Objectives Gay, bisexual and other men who have sex with men (gbMSM) have a higher risk of acquiring hepatitis A and B viruses (HAV and HBV) than the general population and are recommended for vaccination against both in Ireland. This study aims to determine the prevalence of self-reported HAV and HBV infection and vaccination among gbMSM in Ireland and explore factors associated with self-reported HAV and HBV vaccination among gbMSM.

Methods This study analysed Irish data from the European MSM Internet Survey 2017 (EMIS-2017) to measure the prevalence of self-reported HAV and HBV infection and vaccination among gbMSM in Ireland. Multivariable logistic regression was used to explore the associations between sociodemographic, healthcare-related and behavioural factors and self-reported vaccination.

Results There were 2083 EMIS-2017 respondents in Ireland. Among HIV-negative gbMSM, 4.6% and 4.4% reported previous HAV and HBV infection, respectively, and 51% and 57% reported the receipt of one or more vaccine dose for HAV and HBV, respectively. In the multivariable analysis, HIV-negative gbMSM had lower odds of self-reported HAV vaccination if they lived outside the capital, Dublin (aOR 0.61, 95% CI: 0.48 to 0.78), had no third-level education (aOR 0.65, 95% CI: 0.45 to 0.92), were not tested for HIV in the last year (aOR 0.39, 95% CI: 0.31 to 0.50), had never tried to obtain pre-exposure prophylaxis (PrEP, aOR 0.60, 95% CI: 0.38 to 0.96) and had not been diagnosed with a sexually transmitted infection (STI) in the previous year (aOR 0.42, 95% CI: 0.28 to 0.63). Similar associations were observed for self-reported HBV vaccination.
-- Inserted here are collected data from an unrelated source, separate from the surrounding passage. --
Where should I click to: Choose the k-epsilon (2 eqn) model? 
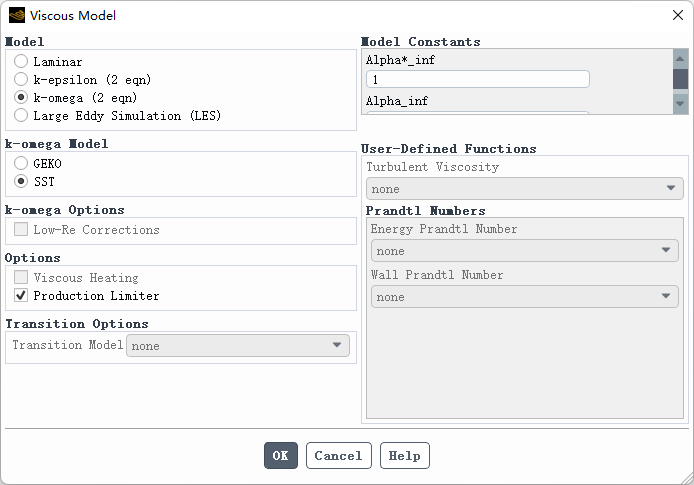click(21, 80)
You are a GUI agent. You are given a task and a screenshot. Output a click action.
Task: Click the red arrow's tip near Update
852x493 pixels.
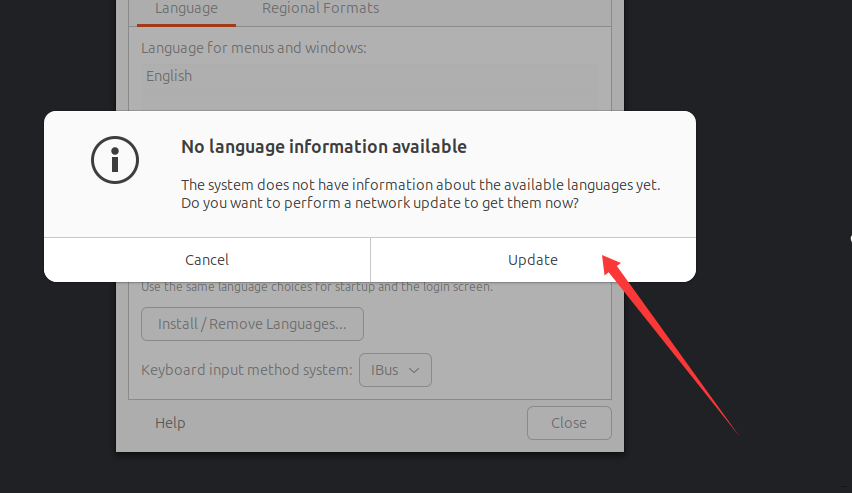(x=604, y=256)
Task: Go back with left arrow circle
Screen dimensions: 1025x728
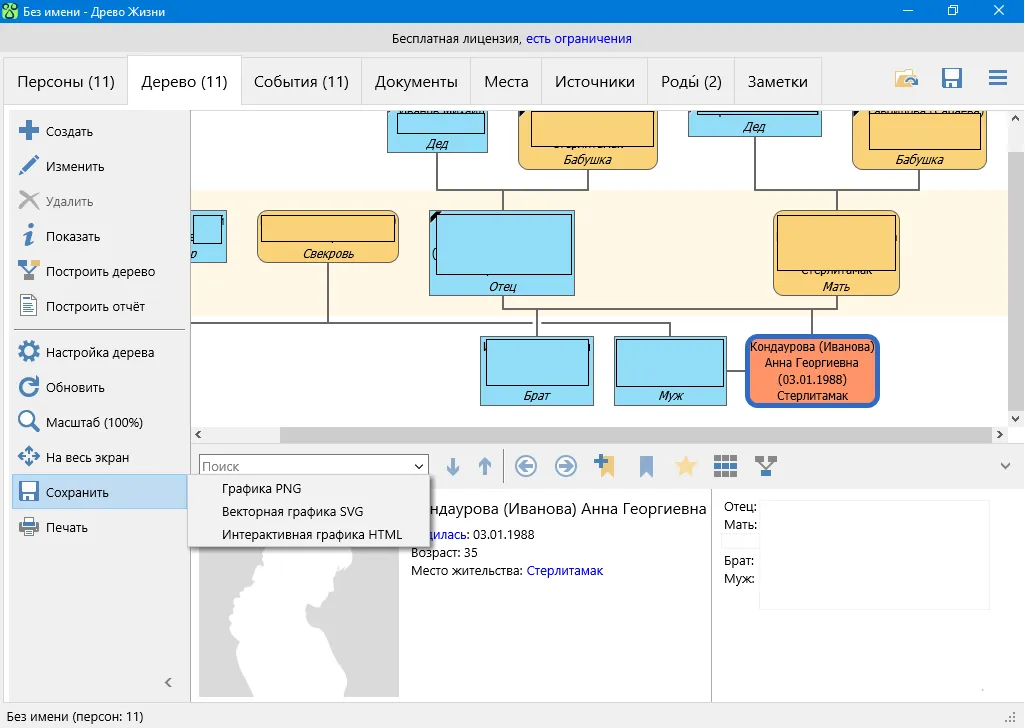Action: [x=526, y=466]
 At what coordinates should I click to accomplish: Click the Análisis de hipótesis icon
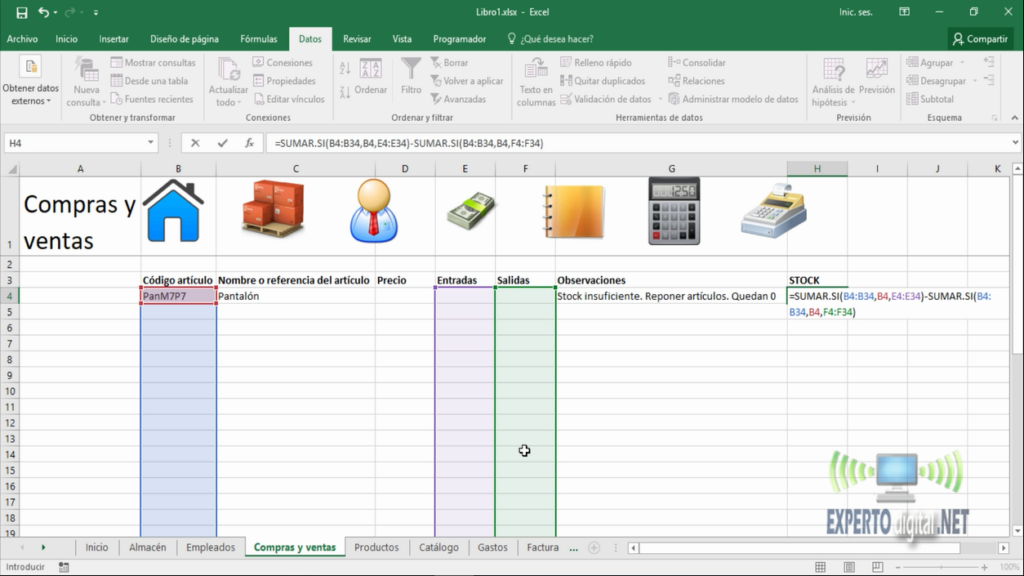(835, 80)
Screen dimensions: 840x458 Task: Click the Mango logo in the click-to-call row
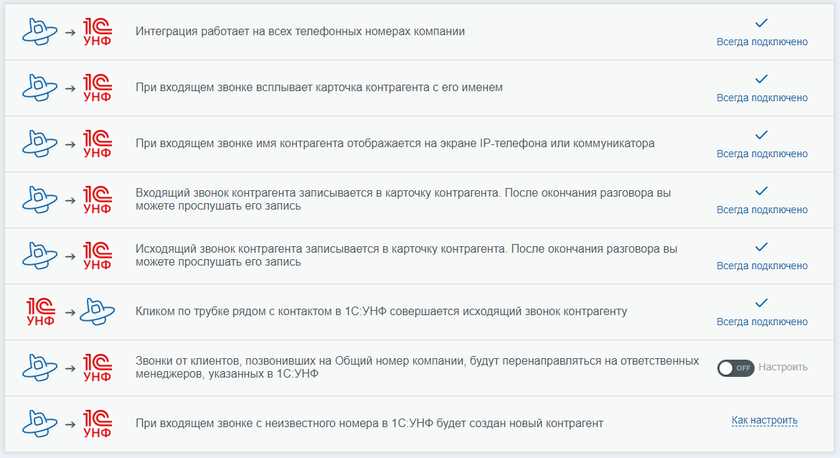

Conclusions Self-reported vaccination against HAV and HBV among gbMSM in Ireland is high, but the level of vaccination remains insufficient to protect against future HAV and HBV infections and outbreaks. Efforts to increase vaccination coverage among gbMSM should focus on men who live outside the capital, have lower educational attainment and do not engage with sexual health services.

  • vaccination
  • hepatitis A
  • hepatitis B
  • health promotion

Data availability statement

All data relevant to the study are included in the article or uploaded as supplementary information.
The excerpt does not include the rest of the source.